WHAT THE TASK REQUIRES: Once you reach the line containing "Task: Click Ian Hang's cartoon avatar" in the data below, restate each line word for word up to and including the one containing "Task: Click the beavercheck.com footer link".

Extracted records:
#####

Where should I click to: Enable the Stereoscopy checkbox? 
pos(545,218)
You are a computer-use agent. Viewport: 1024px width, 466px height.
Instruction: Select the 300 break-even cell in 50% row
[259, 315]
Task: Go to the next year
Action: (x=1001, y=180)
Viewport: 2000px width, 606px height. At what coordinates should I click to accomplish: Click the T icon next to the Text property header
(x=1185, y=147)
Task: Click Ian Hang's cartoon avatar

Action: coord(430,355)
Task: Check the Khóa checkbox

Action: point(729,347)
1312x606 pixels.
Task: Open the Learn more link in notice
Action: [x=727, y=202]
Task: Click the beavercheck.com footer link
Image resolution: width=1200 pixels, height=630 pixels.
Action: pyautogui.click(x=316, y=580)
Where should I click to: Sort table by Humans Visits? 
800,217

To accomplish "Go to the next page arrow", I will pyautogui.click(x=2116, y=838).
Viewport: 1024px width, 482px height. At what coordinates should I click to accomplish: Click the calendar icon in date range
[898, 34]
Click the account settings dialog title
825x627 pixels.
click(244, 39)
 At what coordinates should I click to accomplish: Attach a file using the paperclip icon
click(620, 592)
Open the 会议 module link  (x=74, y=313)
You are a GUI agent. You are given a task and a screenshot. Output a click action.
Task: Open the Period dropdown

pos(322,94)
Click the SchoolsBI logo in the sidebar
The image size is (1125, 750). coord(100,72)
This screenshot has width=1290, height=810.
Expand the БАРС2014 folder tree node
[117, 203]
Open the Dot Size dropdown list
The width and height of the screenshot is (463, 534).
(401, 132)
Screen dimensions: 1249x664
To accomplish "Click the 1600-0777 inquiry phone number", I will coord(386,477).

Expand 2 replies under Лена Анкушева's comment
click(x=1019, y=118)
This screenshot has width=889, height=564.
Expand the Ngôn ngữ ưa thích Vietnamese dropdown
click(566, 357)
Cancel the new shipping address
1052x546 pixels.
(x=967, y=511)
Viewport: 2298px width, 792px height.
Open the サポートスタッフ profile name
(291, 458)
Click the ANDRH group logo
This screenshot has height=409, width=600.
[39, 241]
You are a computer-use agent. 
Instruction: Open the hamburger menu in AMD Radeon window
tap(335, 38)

#####

OUTPUT FOR THIS EXERCISE:
Task: Click Ian Hang's cartoon avatar

Action: coord(430,355)
Task: Check the Khóa checkbox

Action: point(729,347)
1312x606 pixels.
Task: Open the Learn more link in notice
Action: [x=727, y=202]
Task: Click the beavercheck.com footer link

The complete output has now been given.